Allow NWB files written using the Zarr backend to leverage multiple threads or CPUs to enhance speed of operation.
Objectives

Zarr is built to support efficient Python parallelization strategies, both multi-processing and multi-threaded
HDMF-Zarr currently handles all write operations (including buffering and slicing) without exposing the necessary controls to enable these strategies

Approach and Plan
Identify the best injection point for parallelization parameters in the io.write() stack of HDMF-Zarr
Progress and Next Steps
TODO
Background and References

Is your feature request related to a problem?

No response

What solution would you like?

Identify the best injection point for parallelization parameters in the io.write() stack of HDMF-Zarr (as controlled via the NWBZarrIO)

Essentially revolving around the line https://github.com/hdmf-dev/hdmf/blob/2f9ec567ebe1df9fccb05f139d2f669661e50018/src/hdmf/backends/hdf5/h5_utils.py#L61 from the main repo (which might be what is used to delegate the command here as well?

Do you have any interest in helping implement the feature?

Yes.

Code of Conduct

I agree to follow this project's Code of Conduct
Have you checked the Contributing document?
Have you ensured this change was not already requested?

The text was updated successfully, but these errors were encountered:

oruebel · 2023-06-27T18:19:25Z

Approach and Plan

For DataChunkIterators the easiest place to start I believe is to look at how to parallelize the ZarrIODataChunkIteratorQueue.exhaust_queue function.

The reason this is a good place to start is because: 1) it keeps things simple, because at that point all the setup for the file and datasets is already done and all we deal with is writing the datasets itself 2) it's a pretty simple function, and 3) it allows us to parallelize across both chunks within a dataset as well as across all DataChunkIterator that are being used. I believe this should actually cover all cases that involve writing of DataChunkIterator, because I believe the ZarrIO.write_dataset method also just calls the exhaust_queue function to write from DataChunkIterator, here:

hdmf-zarr/src/hdmf_zarr/backend.py

Lines 839 to 840 in 531296c

    
           if exhaust_dci: 
        
               self.__dci_queue.exhaust_queue()

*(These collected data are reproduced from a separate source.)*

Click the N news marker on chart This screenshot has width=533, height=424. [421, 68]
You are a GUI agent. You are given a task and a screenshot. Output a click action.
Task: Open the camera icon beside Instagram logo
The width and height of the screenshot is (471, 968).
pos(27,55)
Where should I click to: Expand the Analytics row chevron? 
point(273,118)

only in this case the queue will always just contain a single DataChunkIterator object. I.e., when calling ZarrIO.write with exhaust_dci=False then we would get all DataChunkIterator objects at once as part of the queue and if exhaust_dci=True then we would see them one-at-a-time. I.e. parallelizing exhaust_queue I believe should take care of all cases related to parallel write of DataChunkIterator objects.

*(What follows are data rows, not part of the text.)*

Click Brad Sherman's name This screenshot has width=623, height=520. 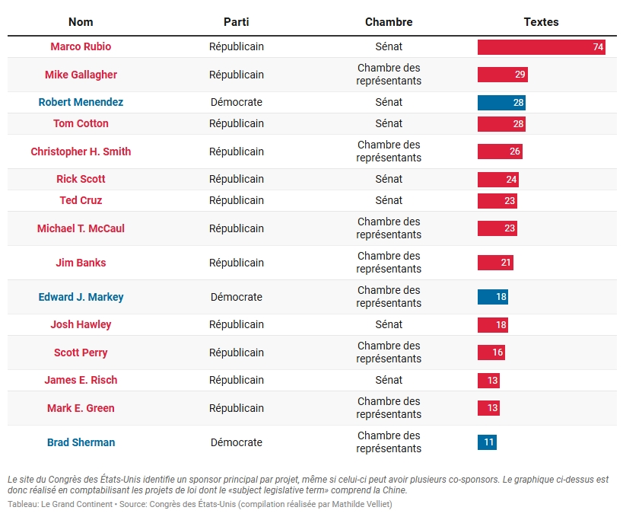tap(81, 442)
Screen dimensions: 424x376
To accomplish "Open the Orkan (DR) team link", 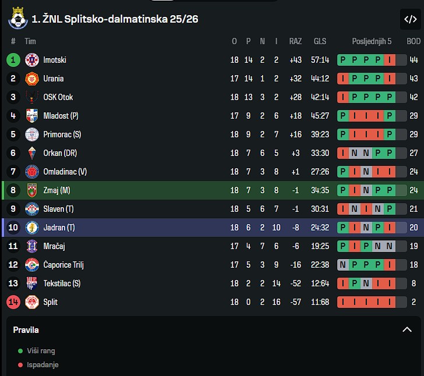I will point(60,153).
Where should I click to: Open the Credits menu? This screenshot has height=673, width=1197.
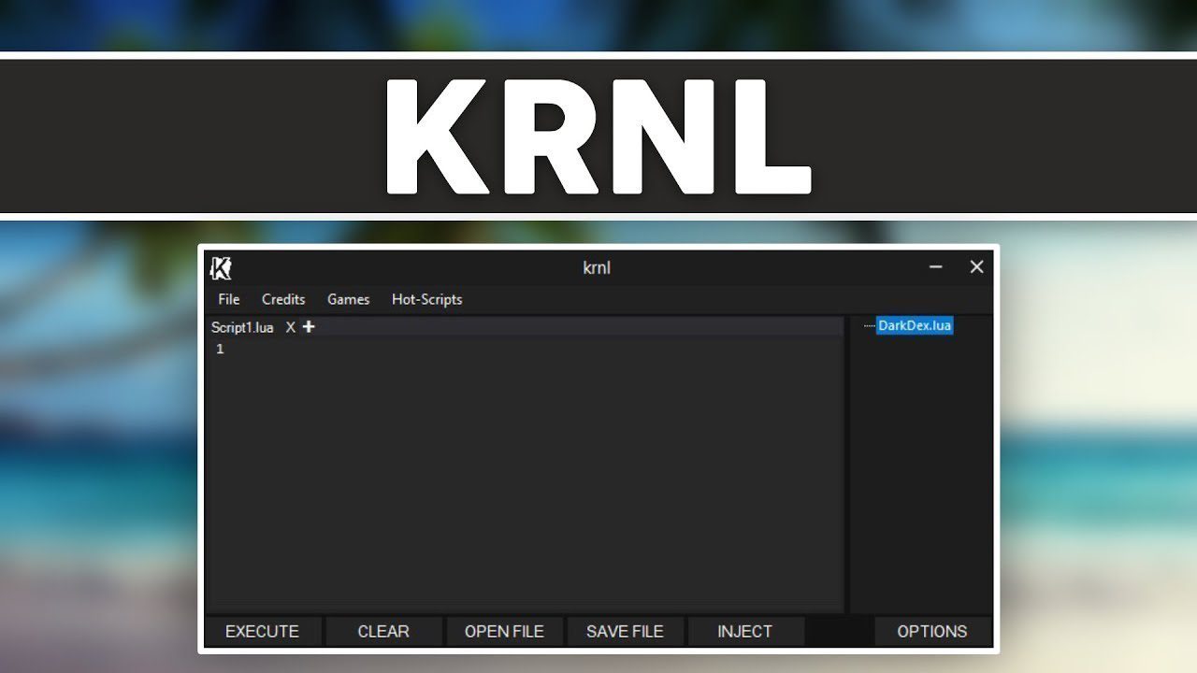coord(283,299)
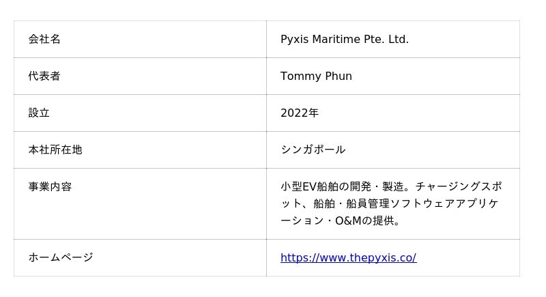Select the 2022年 value cell
The image size is (546, 297).
point(392,113)
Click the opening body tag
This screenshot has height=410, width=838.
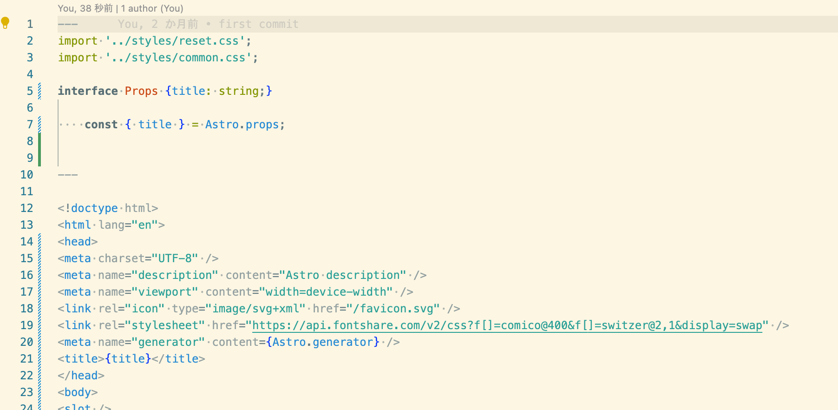[78, 392]
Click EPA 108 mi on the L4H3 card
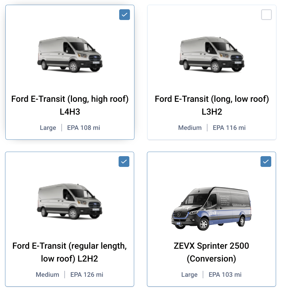The width and height of the screenshot is (282, 295). click(x=83, y=127)
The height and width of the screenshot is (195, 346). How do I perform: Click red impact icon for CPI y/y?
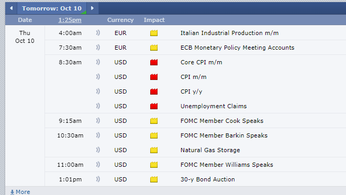tap(154, 91)
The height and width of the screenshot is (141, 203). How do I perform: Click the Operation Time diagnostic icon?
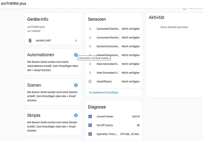[x=90, y=134]
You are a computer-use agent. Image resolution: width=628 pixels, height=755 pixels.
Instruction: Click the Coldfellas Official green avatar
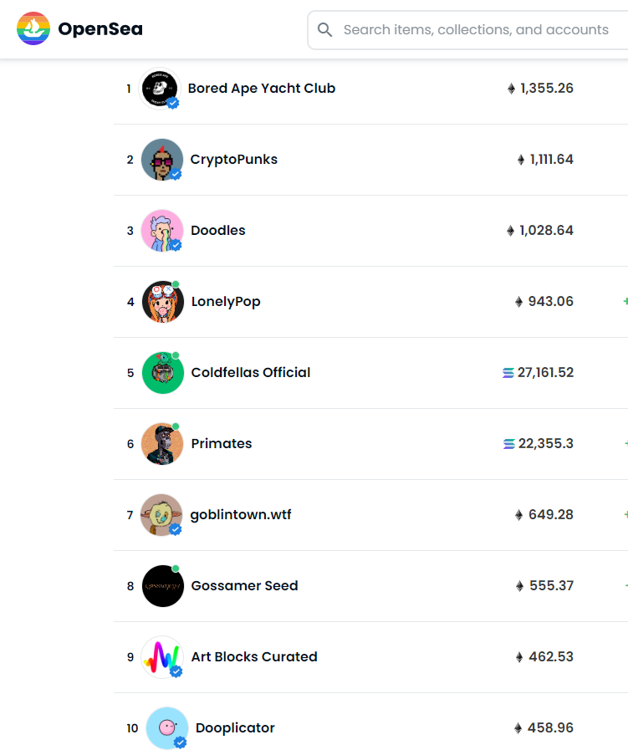click(x=162, y=373)
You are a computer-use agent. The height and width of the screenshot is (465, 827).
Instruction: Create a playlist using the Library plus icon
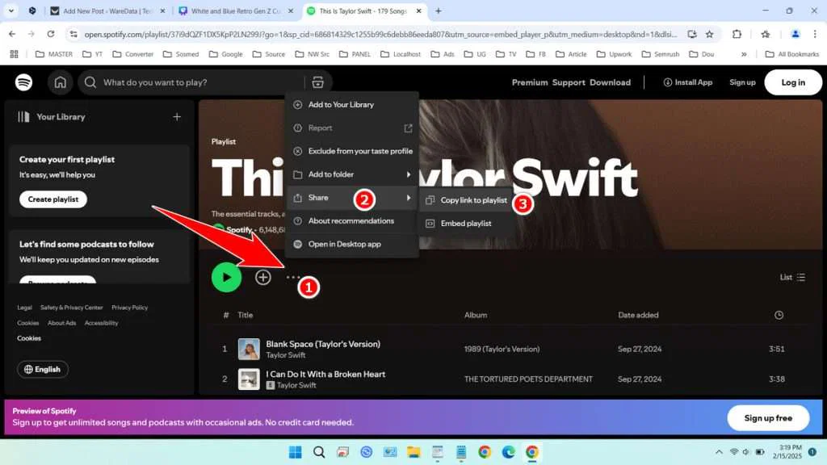point(176,116)
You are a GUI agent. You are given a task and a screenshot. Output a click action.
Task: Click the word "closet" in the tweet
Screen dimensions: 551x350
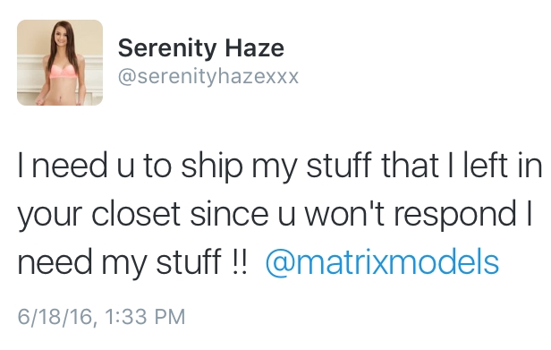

If we also want to do parallel write for other datasets that are being specified via numpy arrays or lists, then that would require us to also look at ZarrIO.write, but I think as a start focusing on DataChunkIterator should be fine. Also, for the more general case we also likely need to worry more about how to specifiy how to actually determine intelligently how to write these in parallel, whereas with DataChunkIterator and ZarrDataIO there is a more explicit way for the user to control things.

Identify the best injection point for parallelization parameters in the io.write() stack of HDMF-Zarr

If it needs to be parametrized on a per-dataset level then the definition of parameters would probably go into ZarrDataIO. If this needs to parametrized across datasets (i.e., use the same settings for all) then this would probably either go as parameters of ZarrIO.write or ZarrIO itself. I think this all depends on how flexible we need it to be. ZarrIO may end up having to pass these to ZarrDataChunkIteratorQueue, but that is an internal detail that a user would normally not see, since the queue is an internal data structure that is not exposed to the user (i.e., it is only stored in a private member variable and should not be used directly by the user).

oruebel · 2023-06-27T18:32:57Z

Another part that we likely need to consider is to:

ensure that we use the correct synchornizer for Zarr in ZarrIO.__init__
We may also need to ensure that numcodecs.blosc.use_threads = False is set according to https://zarr.readthedocs.io/en/stable/tutorial.html#parallel-computing-and-synchronization

oruebel · 2023-06-27T18:34:36Z

@CodyCBakerPhD what approach for parallel write were you thinking of, Dask, MPI, joblib, multiprocessing etc.?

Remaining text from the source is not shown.